-- begin --

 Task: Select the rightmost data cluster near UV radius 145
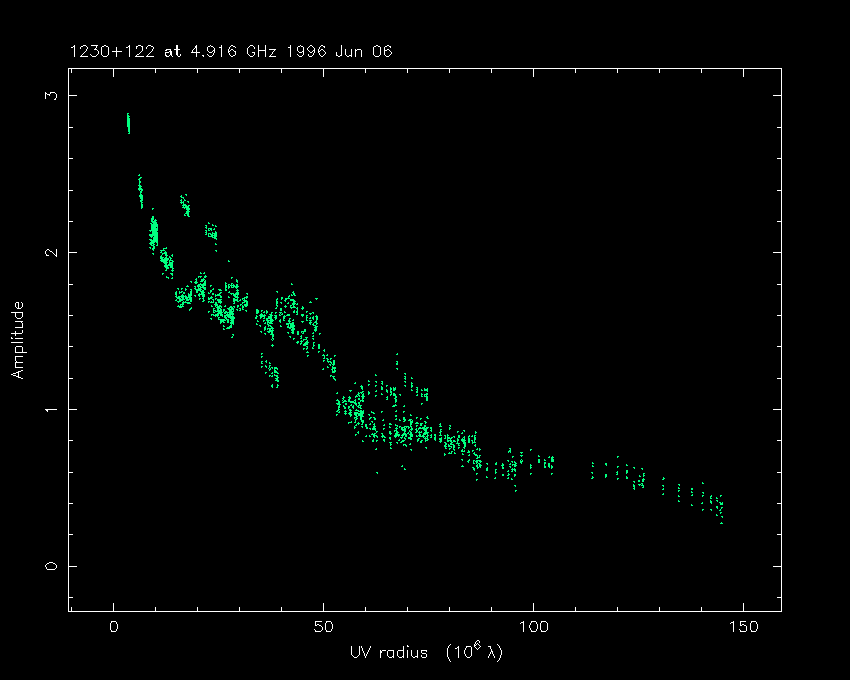(718, 505)
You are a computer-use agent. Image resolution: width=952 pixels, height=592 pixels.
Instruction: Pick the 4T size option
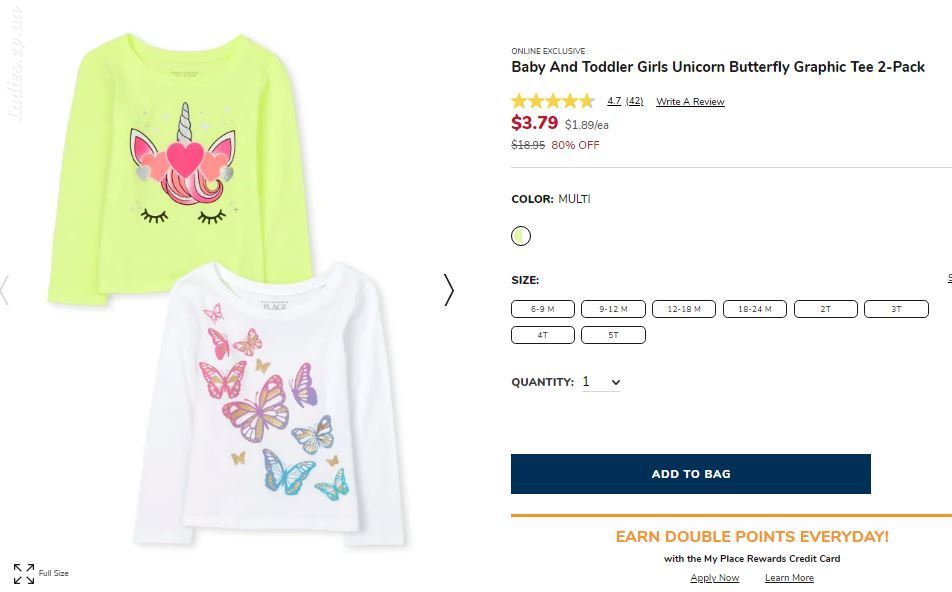click(543, 335)
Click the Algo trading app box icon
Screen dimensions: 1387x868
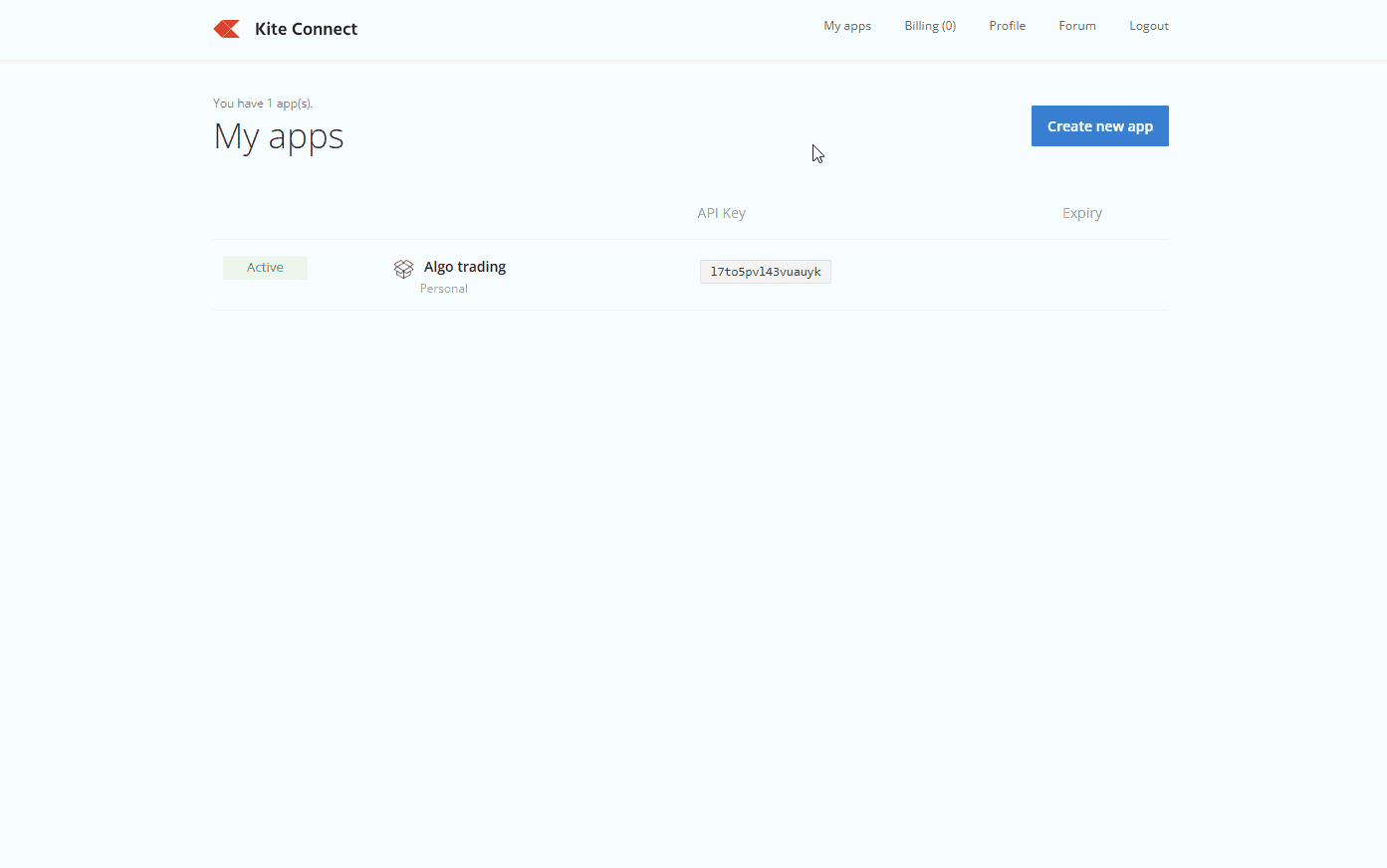[403, 269]
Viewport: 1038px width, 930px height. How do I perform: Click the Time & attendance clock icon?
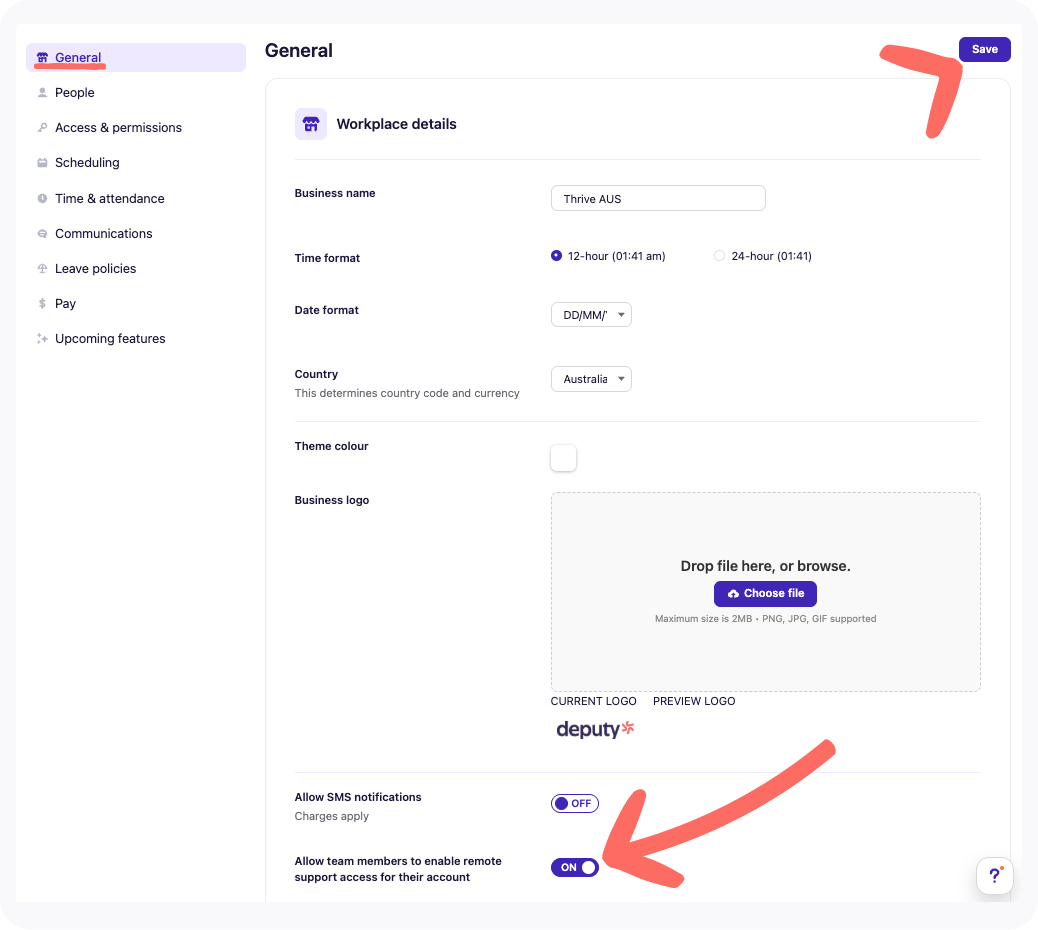pyautogui.click(x=41, y=198)
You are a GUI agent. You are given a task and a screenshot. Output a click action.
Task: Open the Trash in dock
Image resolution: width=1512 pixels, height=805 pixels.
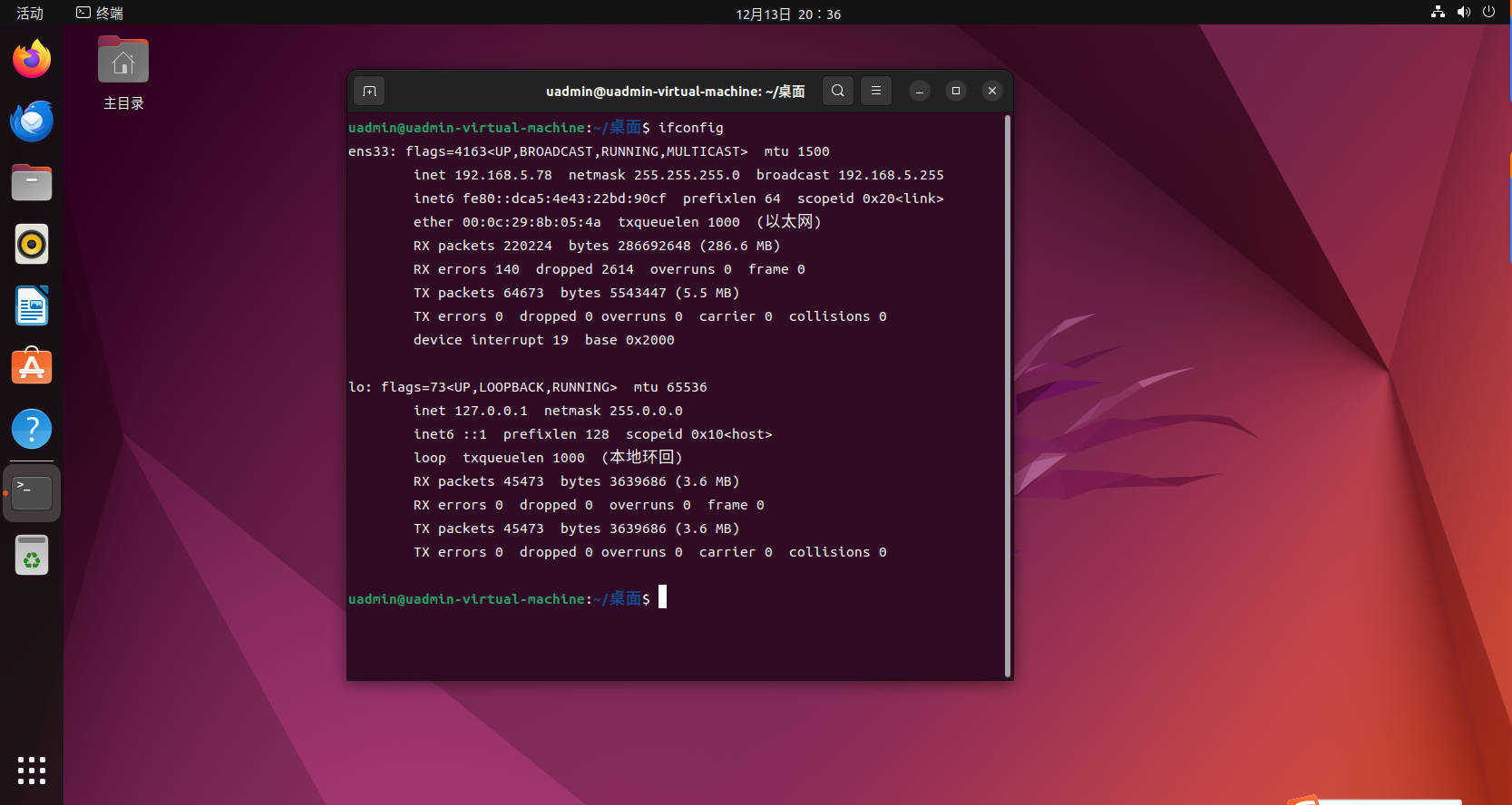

-- end --

Reproduce all of the data above word for word, omitting the pictures.

- Reply to the exercise
 Task: Select the rightmost data cluster near UV radius 145
(718, 505)
You are a computer-use agent. Image resolution: width=952 pixels, height=592 pixels.
Instruction: Pick the 4T size option
click(543, 335)
Click the Algo trading app box icon
Screen dimensions: 1387x868
[403, 269]
Viewport: 1038px width, 930px height. How do I perform: Click the Time & attendance clock icon?
pyautogui.click(x=41, y=198)
You are a GUI agent. You are given a task and a screenshot. Output a click action.
Task: Open the Trash in dock
Image resolution: width=1512 pixels, height=805 pixels.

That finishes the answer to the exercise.